The economic cost, estimated by Goldman Sachs last Friday at a 24-percent decline in the nation’s economic output in the second quarter, has been dwarfed by that from the banking firm Morgan Stanley. On Monday the international banking and investment firm expects the economy to shrink by an annualized rate of 30 percent in the second quarter and the unemployment rate to jump to nearly 13 percent.

The keys to keeping the patient alive are timeliness, sufficiency of the external financial support being offered by Washington, and the cooperation of the states.

As The New American suggested on Monday, the economy is like a patient on life support: small businesses that make up more than half of it can only survive without oxygen (cash flow generated by customers) for a very short period of time. For a human it’s four to six minutes without oxygen before he expires.

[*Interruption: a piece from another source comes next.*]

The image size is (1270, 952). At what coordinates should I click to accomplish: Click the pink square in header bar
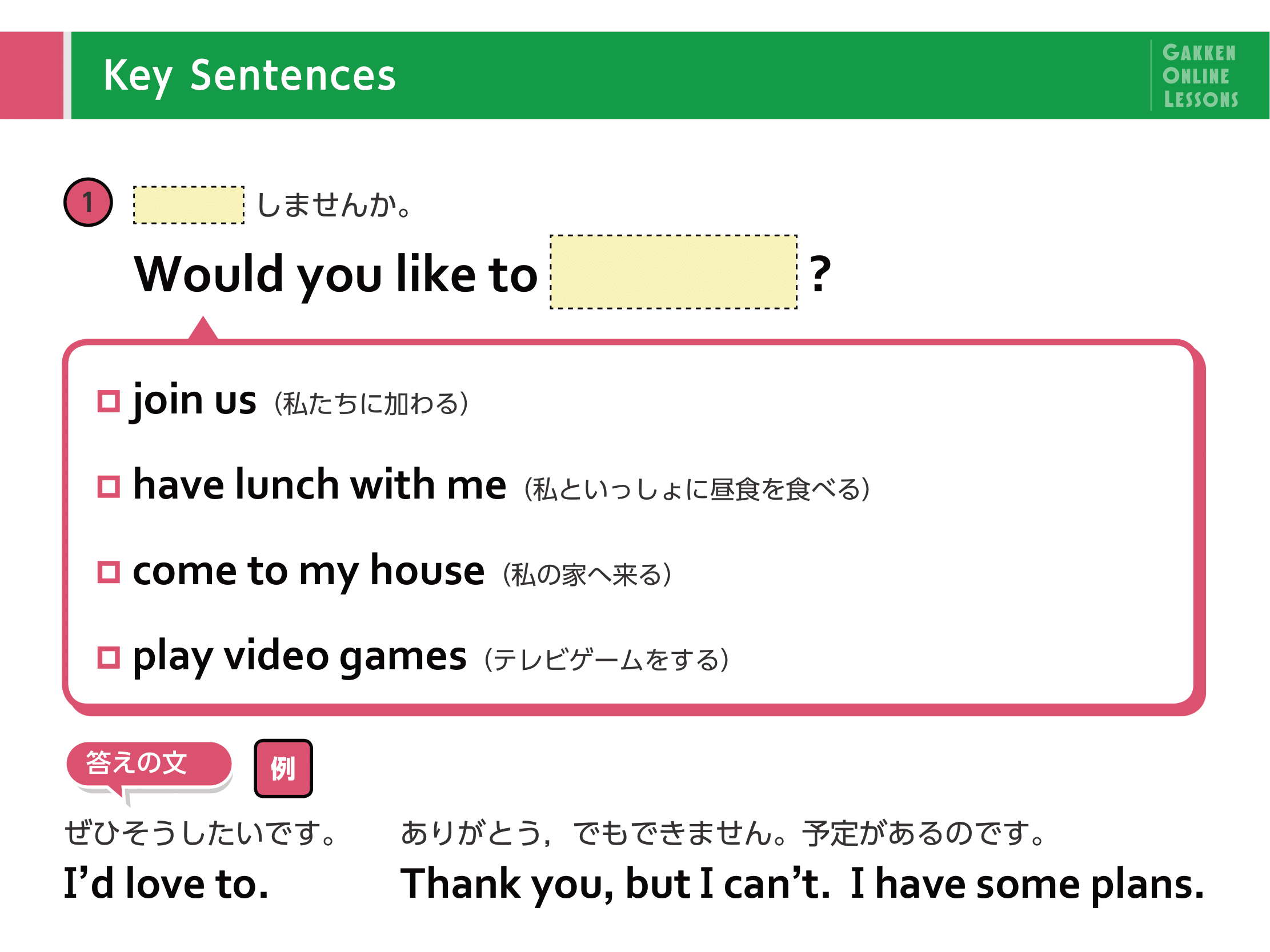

For a small business it’s more like a month or perhaps two before becoming insolvent.

The sufficiency of the financial support being offered, already in place and being debated in the Senate at the moment, is estimated to top six trillion dollars. Not having travelled down this road before, it’s pure speculation about whether that’s enough to keep the patient alive until the customers return.

If Morgan Stanley is right — that the coronavirus outbreak peaks in late April — “a sharp rebound would begin in the June-August quarter, leading to solid growth in 2021.”

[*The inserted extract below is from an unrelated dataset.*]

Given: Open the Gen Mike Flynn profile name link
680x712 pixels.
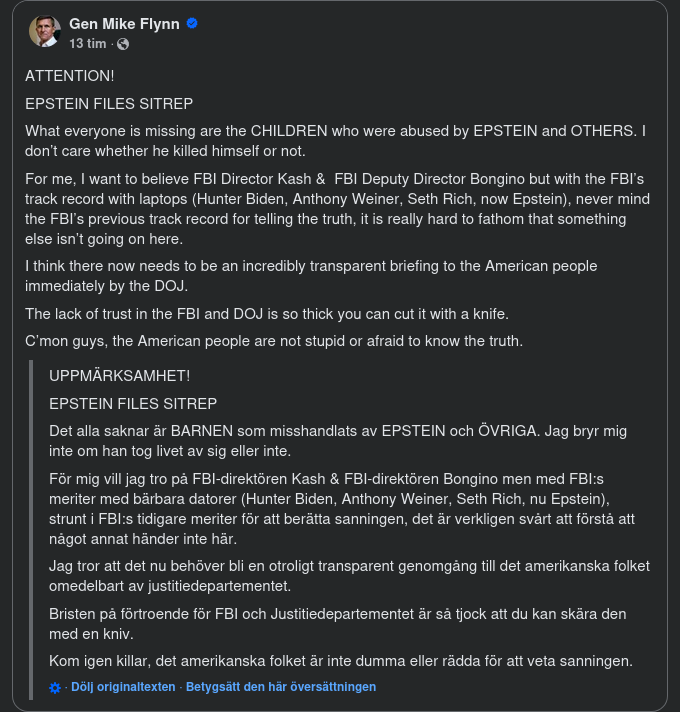Looking at the screenshot, I should click(x=125, y=24).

What would that rebound look like? And what would be the long-term effects of the coronavirus scare?

First, the president would be pushing on a string. He has rightly pointed out that the primary responsibility lies with the states. Sixteen of them — Delaware, Louisiana, Kentucky, Ohio, New Jersey, California, New York, Connecticut, Oregon, Pennsylvania, Iowa, Michigan, Washington State, Massachusetts, Hawaii, and Virginia — have locked down their economies following decrees by their governors. All but one (Iowa) are run by Democrats whose lust for power and control over people is likely to keep them in lockdown far longer than necessary.

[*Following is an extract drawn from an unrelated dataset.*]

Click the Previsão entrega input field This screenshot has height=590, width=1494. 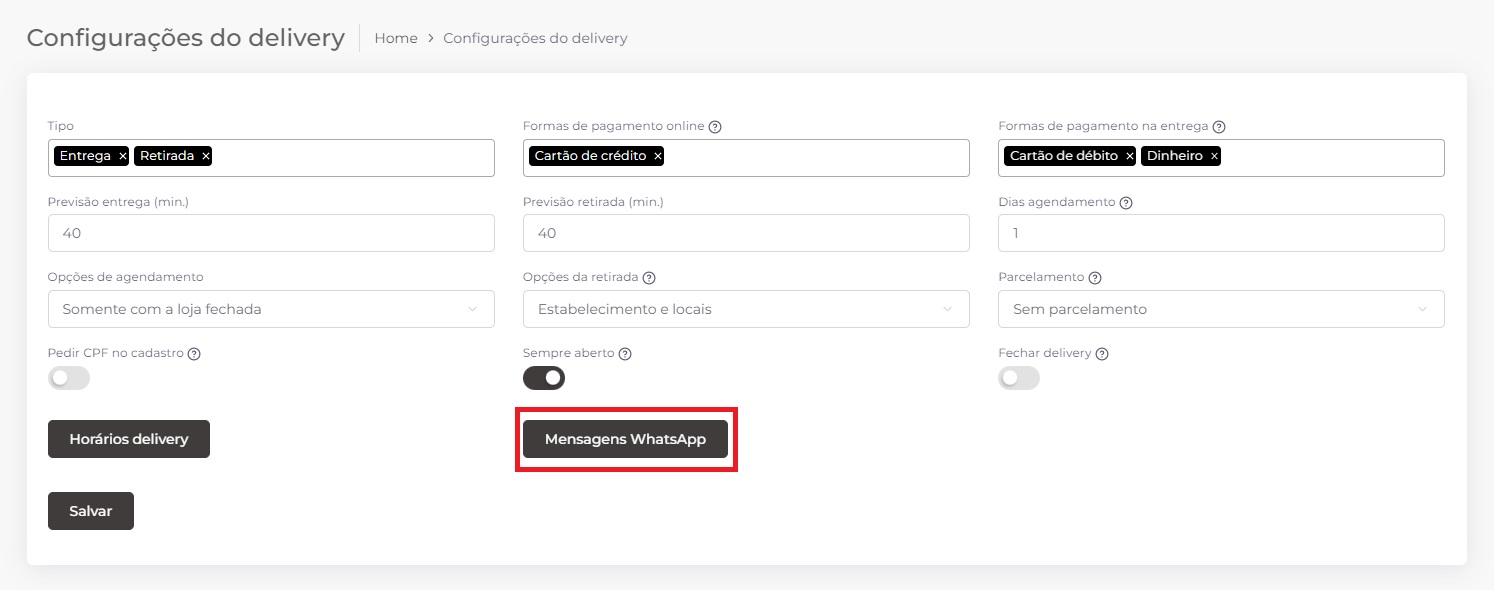pos(271,233)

Any suggestion by the president that they relent and rescind their mandates is likely to be met with scorn or indifference.

On the other hand, the other states are far more likely to enjoy an early recovery from the shutdown as citizens will come out from hiding — sheltering in place, or “house arrest” as some are calling it. Each state will decide on its own just how it will reopen itself for business. It’s more than likely that the reopening will take place in stages, with the businesses least likely to spread the virus opening first. Seniors and those with compromised immune systems will be protected.

So the recovery will take place slowly, over time. Some are suggesting the aftereffects of the shutdown will still be felt a year from now. But as The New American and others have suggested, the country is likely to be stronger, safer, healthier, and better for the experience.

Telecommuting will be enhanced and embraced as a more efficient and safer way of doing business. Business meetings that took place face-to-face will increasingly happen online.

Telemedicine/telehealth will expand, allowing patients to be treated from home by health professionals who have their health histories available at their fingertips.

Supply chains will be rebuilt, emphasizing local and national sources and away from international ones subject to manipulation and blackmail. Manufacture of pharmaceuticals and nutritional supplements will increasingly be done inside the country, with some suggesting that Puerto Rico — once a thriving economy thanks to its importance in that industry before the laws were changed — will be a primary beneficiary.

Lower prices for oil will serve as a tax-free bonus to drivers, as will lower taxes levied on employees working from home, as they will be able to take various tax deductions not previously available. And they will serve as additional incentive to replace or retrofit coal-fired plants with ones using lower-cost (and lower-emission) natural gas. So the air will be even cleaner.

Contributions to retirement plans will be buying more shares of great American companies that are now selling at significant discounts.

Homebuilders will continue enjoying the boom thanks to lower interest rates. And refinancing of existing debts at lower rates will serve as another tax-free bonus to citizens.

In all, the benefits following the end of the coronavirus shutdown are likely to be substantial, and permanent.